Le président de l’ARP, Brahim Bouderbala, a insisté sur la nécessité de mieux encadrer un secteur marqué par des dérives ces dernières années, notamment en matière de financement et de transparence des activités.

Même tonalité du côté de la commission des droits et libertés, qui a rappelé que la réforme touche à un équilibre délicat entre libertés publiques et exigences de contrôle.

Financement étranger : le point de crispation

C’est sur ce terrain que les lignes de fracture apparaissent le plus clairement.

La représentante de l’initiative législative, Fatma Mseddi, a défendu un texte visant à renforcer la surveillance des financements, en particulier étrangers, tout en corrigeant les failles du cadre actuel. Elle a évoqué la mise en place de mécanismes de contrôle, en amont et en aval, pour mieux tracer l’origine des fonds.

Dans le même esprit, plusieurs intervenants, notamment de la Cour des comptes et du Conseil bancaire et financier, ont plaidé pour davantage de transparence, tout en mettant en garde contre un excès de contraintes susceptible de pénaliser les associations, notamment dans leur accès aux programmes de coopération internationale.

Kammouni : « Encadrer, voire restreindre »

Invité d’Express FM, le député Mounir Kammouni, membre de l’initiative, a confirmé cette orientation.

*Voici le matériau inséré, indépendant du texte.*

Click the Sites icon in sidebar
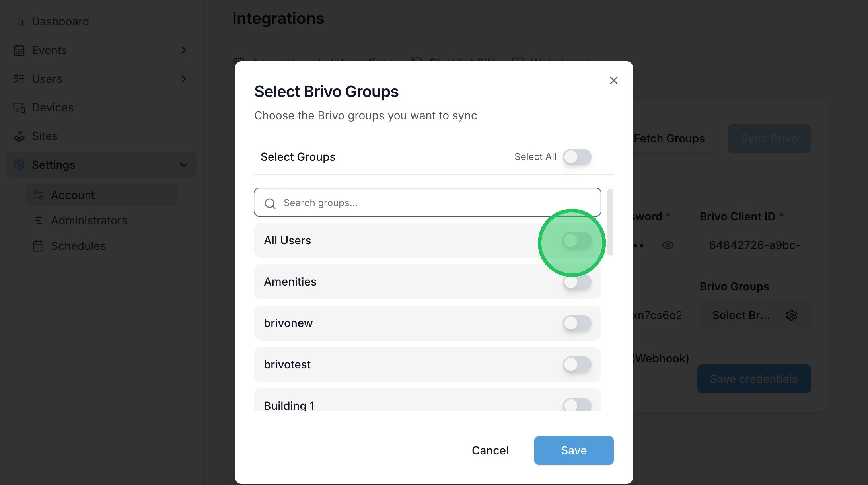Screen dimensions: 868x485 (x=19, y=136)
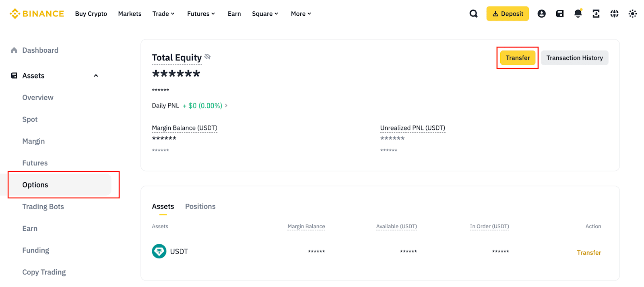
Task: Open the language globe icon
Action: [614, 14]
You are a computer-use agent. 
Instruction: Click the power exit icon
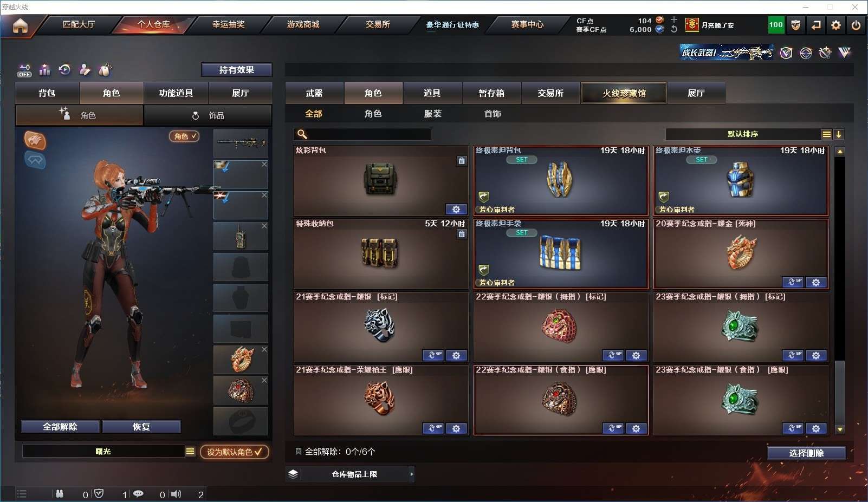pos(856,25)
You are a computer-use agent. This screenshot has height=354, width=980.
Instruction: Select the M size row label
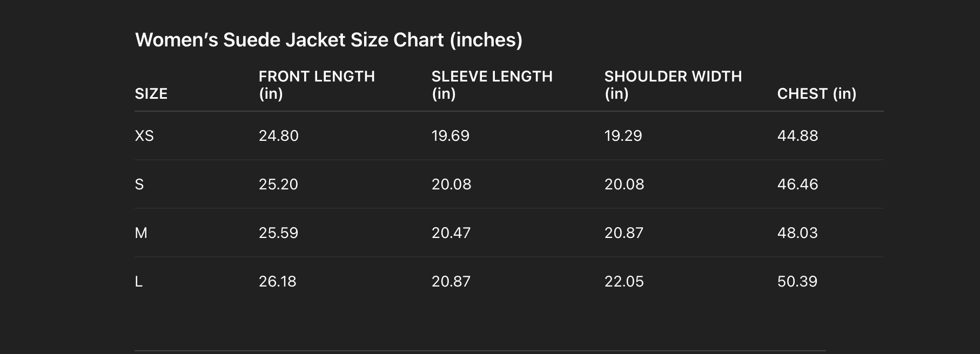[141, 233]
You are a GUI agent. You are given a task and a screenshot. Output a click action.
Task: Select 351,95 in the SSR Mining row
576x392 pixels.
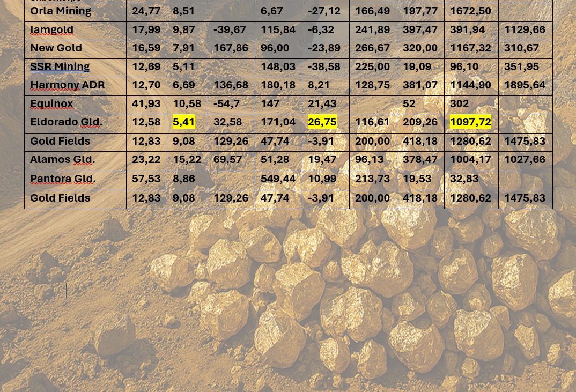(x=521, y=67)
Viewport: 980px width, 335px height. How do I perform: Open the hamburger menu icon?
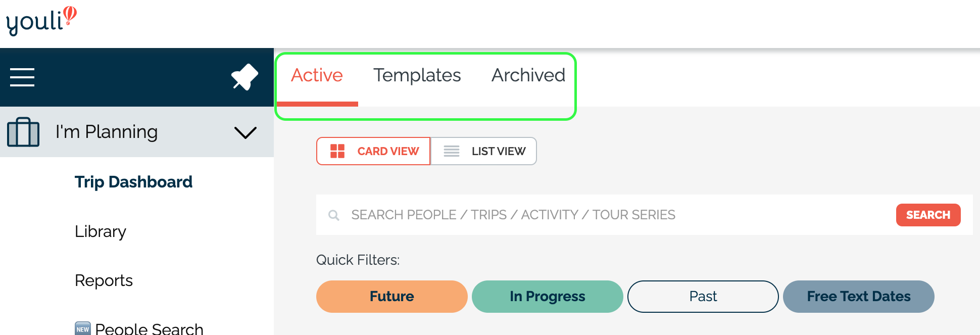tap(22, 77)
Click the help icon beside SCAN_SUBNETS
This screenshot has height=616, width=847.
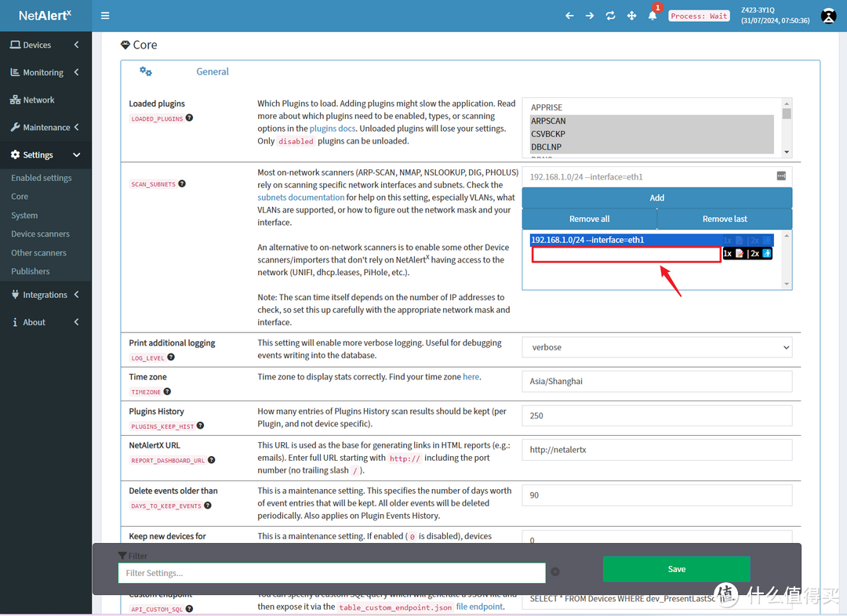tap(182, 184)
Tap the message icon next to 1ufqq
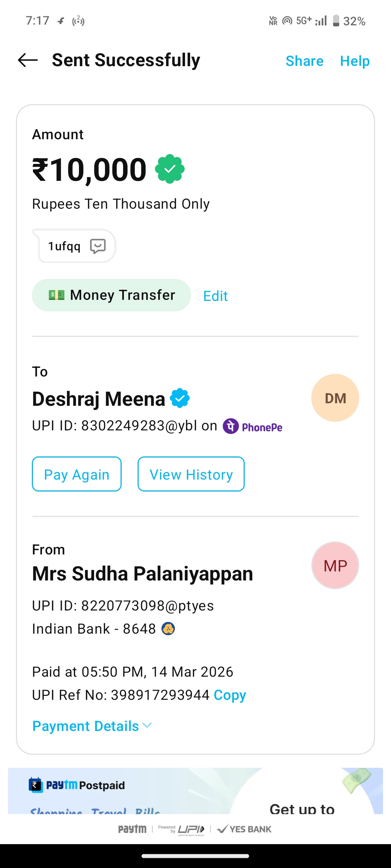Screen dimensions: 391x868 tap(98, 246)
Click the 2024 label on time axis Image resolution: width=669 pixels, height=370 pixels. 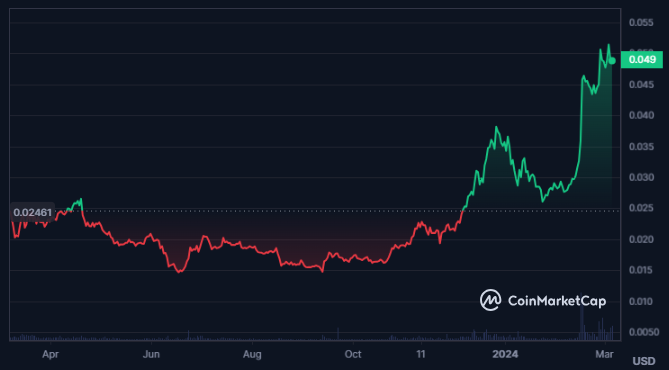click(x=505, y=354)
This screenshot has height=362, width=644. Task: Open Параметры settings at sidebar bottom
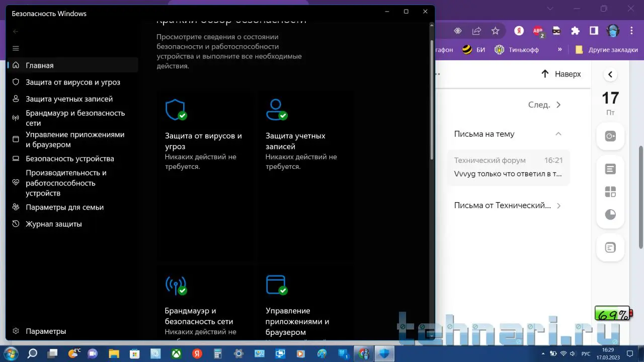[45, 331]
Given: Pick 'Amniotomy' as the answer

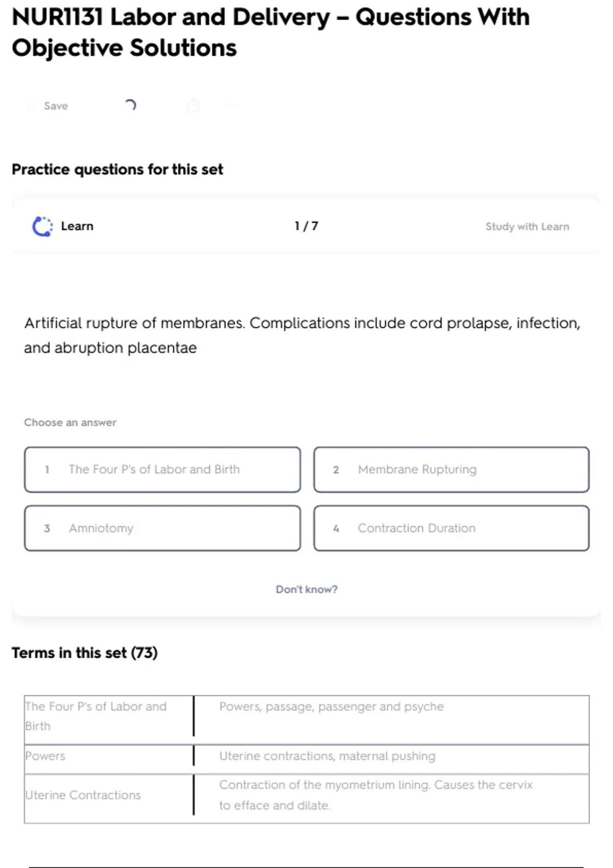Looking at the screenshot, I should click(x=162, y=528).
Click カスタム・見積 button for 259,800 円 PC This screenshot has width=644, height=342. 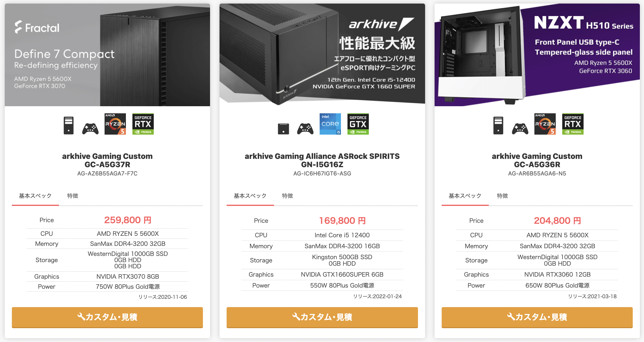click(107, 317)
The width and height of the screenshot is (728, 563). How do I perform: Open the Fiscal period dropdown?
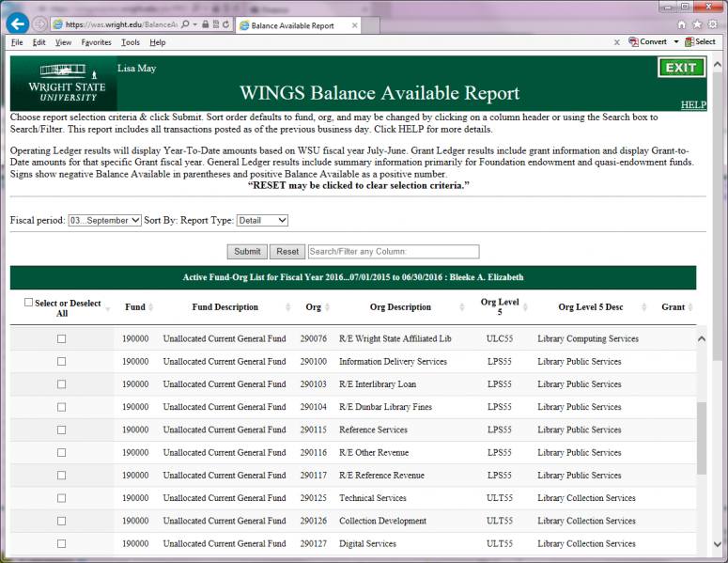[x=104, y=220]
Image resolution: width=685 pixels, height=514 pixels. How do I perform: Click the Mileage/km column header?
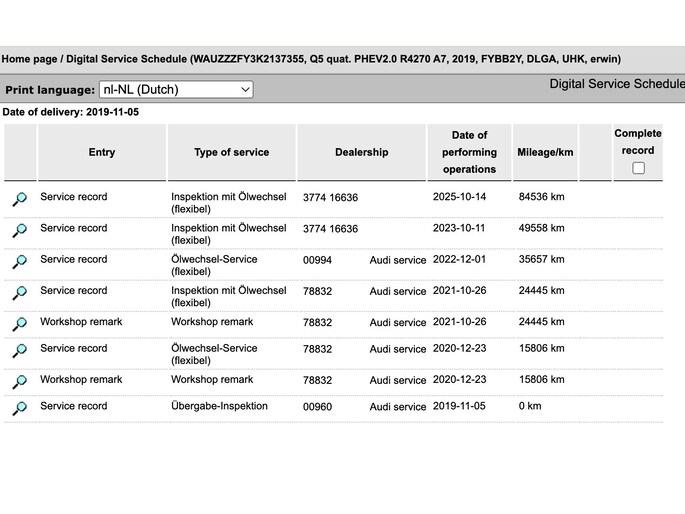click(545, 152)
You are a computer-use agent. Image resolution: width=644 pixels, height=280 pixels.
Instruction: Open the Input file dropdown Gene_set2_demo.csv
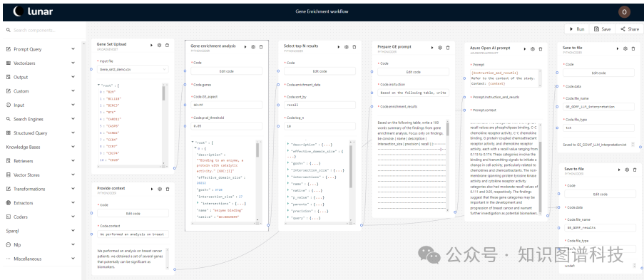(x=133, y=69)
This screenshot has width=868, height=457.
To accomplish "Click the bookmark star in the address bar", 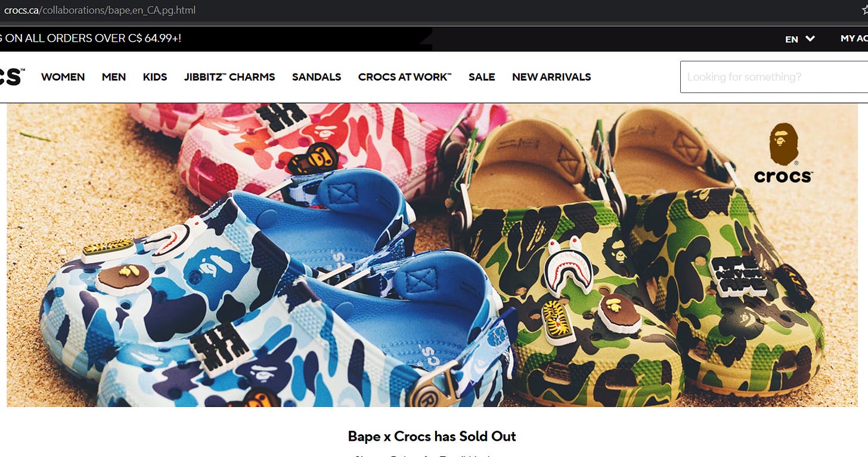I will tap(865, 10).
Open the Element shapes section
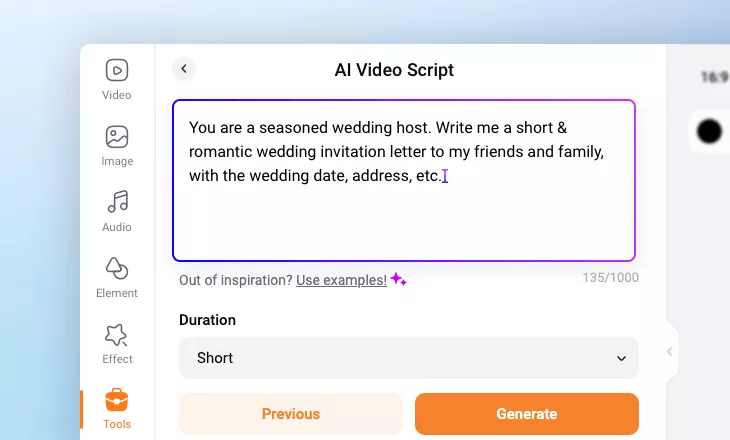Viewport: 730px width, 440px height. 117,278
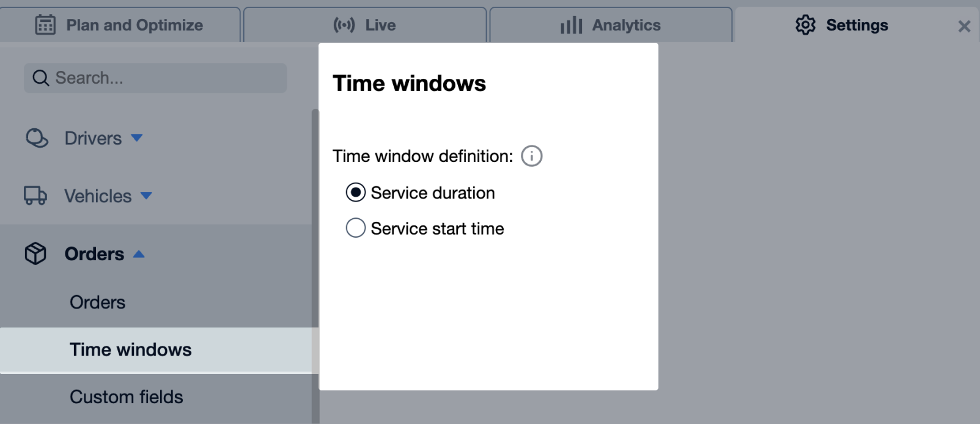Click the Live broadcast icon
This screenshot has height=424, width=980.
(x=345, y=24)
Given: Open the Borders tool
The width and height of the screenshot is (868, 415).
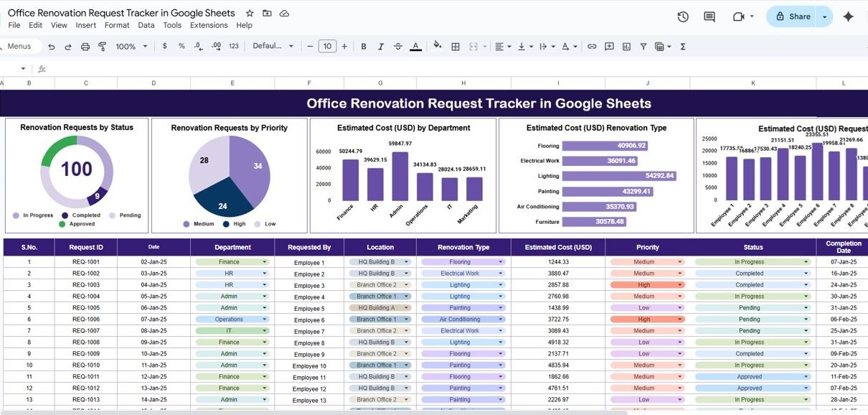Looking at the screenshot, I should coord(455,47).
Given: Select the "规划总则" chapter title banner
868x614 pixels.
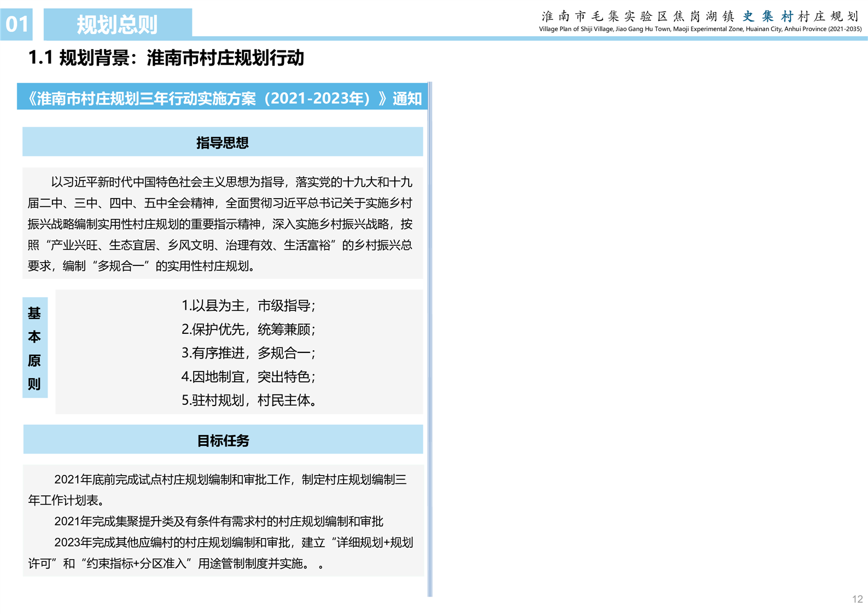Looking at the screenshot, I should click(118, 24).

Il a estimé que plus de dix ans après 2011, une révision du cadre s’impose face à la multiplication des associations — environ 25.000 aujourd’hui — et aux critiques visant leur fonctionnement.

La réforme vise, selon lui, à renforcer la transparence financière et à encadrer le financement étranger, à travers des mécanismes de déclaration préalable et de contrôle renforcé.

Le député va plus loin : dans sa version actuelle, la proposition tend à limiter fortement, voire écarter le recours au financement étranger, tout en laissant la porte ouverte à des ajustements lors des débats parlementaires.

Il insiste toutefois sur le fait que l’objectif n’est pas de restreindre les libertés, mais d’imposer des règles de transparence comparables à celles exigées d’autres structures, comme les partis politiques.

Entre libertés et régulation

Au-delà du financement, le texte ambitionne également de revoir la structuration du secteur associatif, d’améliorer les obligations déclaratives et d’introduire une classification des associations selon leurs domaines d’activité.

Reste que l’équation demeure délicate : comment renforcer le contrôle sans entraver l’action du tissu associatif, acteur clé du développement et de la vie publique ?

Le débat est loin d’être tranché. Le texte, encore en discussion au sein de la commission, devrait faire l’objet de nouvelles consultations, notamment avec les acteurs de la société civile, avant son éventuel passage en plénière.